• **Your goal**
Please reproduce each of the items below word for word, with nothing changed or left out.

____

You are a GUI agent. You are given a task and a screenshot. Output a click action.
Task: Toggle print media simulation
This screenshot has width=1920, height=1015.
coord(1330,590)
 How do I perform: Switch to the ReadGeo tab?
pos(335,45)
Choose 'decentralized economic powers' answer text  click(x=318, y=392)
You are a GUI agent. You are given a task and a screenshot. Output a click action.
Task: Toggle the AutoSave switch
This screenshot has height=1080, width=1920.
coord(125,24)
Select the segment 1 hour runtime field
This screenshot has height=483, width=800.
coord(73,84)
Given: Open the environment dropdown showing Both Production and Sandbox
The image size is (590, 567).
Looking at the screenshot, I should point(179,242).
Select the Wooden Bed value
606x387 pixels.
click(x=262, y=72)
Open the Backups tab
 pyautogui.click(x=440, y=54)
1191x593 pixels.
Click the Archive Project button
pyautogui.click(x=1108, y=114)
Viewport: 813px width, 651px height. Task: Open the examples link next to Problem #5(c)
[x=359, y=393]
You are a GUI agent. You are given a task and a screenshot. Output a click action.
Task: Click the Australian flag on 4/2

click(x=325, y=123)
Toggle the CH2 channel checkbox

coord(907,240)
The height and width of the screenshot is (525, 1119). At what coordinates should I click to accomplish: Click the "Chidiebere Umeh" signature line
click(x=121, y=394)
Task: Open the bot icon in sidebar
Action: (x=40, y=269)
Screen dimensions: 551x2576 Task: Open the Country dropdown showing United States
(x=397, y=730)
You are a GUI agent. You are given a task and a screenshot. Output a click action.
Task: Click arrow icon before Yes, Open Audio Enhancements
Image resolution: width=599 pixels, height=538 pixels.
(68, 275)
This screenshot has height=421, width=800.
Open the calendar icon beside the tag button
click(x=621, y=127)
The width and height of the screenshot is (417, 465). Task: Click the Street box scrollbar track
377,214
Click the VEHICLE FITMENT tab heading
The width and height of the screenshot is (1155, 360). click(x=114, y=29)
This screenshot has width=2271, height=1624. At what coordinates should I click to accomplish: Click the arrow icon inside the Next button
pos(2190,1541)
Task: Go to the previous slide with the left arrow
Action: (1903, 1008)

____

• **Solution to the exercise**
You are a GUI agent. You are given a task and a screenshot. Output a click action.
Task: Toggle print media simulation
This screenshot has width=1920, height=1015.
coord(1330,590)
 How do I perform: Switch to the ReadGeo tab?
pos(335,45)
Choose 'decentralized economic powers' answer text  click(x=318, y=392)
You are a GUI agent. You are given a task and a screenshot. Output a click action.
Task: Toggle the AutoSave switch
This screenshot has height=1080, width=1920.
coord(125,24)
Select the segment 1 hour runtime field
This screenshot has height=483, width=800.
coord(73,84)
Given: Open the environment dropdown showing Both Production and Sandbox
The image size is (590, 567).
Looking at the screenshot, I should point(179,242).
Select the Wooden Bed value
606x387 pixels.
click(x=262, y=72)
Open the Backups tab
 pyautogui.click(x=440, y=54)
1191x593 pixels.
Click the Archive Project button
pyautogui.click(x=1108, y=114)
Viewport: 813px width, 651px height. Task: Open the examples link next to Problem #5(c)
[x=359, y=393]
You are a GUI agent. You are given a task and a screenshot. Output a click action.
Task: Click the Australian flag on 4/2

click(x=325, y=123)
Toggle the CH2 channel checkbox

coord(907,240)
The height and width of the screenshot is (525, 1119). At what coordinates should I click to accomplish: Click the "Chidiebere Umeh" signature line
click(x=121, y=394)
Task: Open the bot icon in sidebar
Action: (x=40, y=269)
Screen dimensions: 551x2576 Task: Open the Country dropdown showing United States
(x=397, y=730)
You are a GUI agent. You are given a task and a screenshot. Output a click action.
Task: Click arrow icon before Yes, Open Audio Enhancements
Image resolution: width=599 pixels, height=538 pixels.
(68, 275)
This screenshot has height=421, width=800.
Open the calendar icon beside the tag button
click(x=621, y=127)
The width and height of the screenshot is (417, 465). Task: Click the Street box scrollbar track
377,214
Click the VEHICLE FITMENT tab heading
The width and height of the screenshot is (1155, 360). click(x=114, y=29)
This screenshot has width=2271, height=1624. At what coordinates should I click to accomplish: Click the arrow icon inside the Next button
pos(2190,1541)
Task: Go to the previous slide with the left arrow
Action: (1903, 1008)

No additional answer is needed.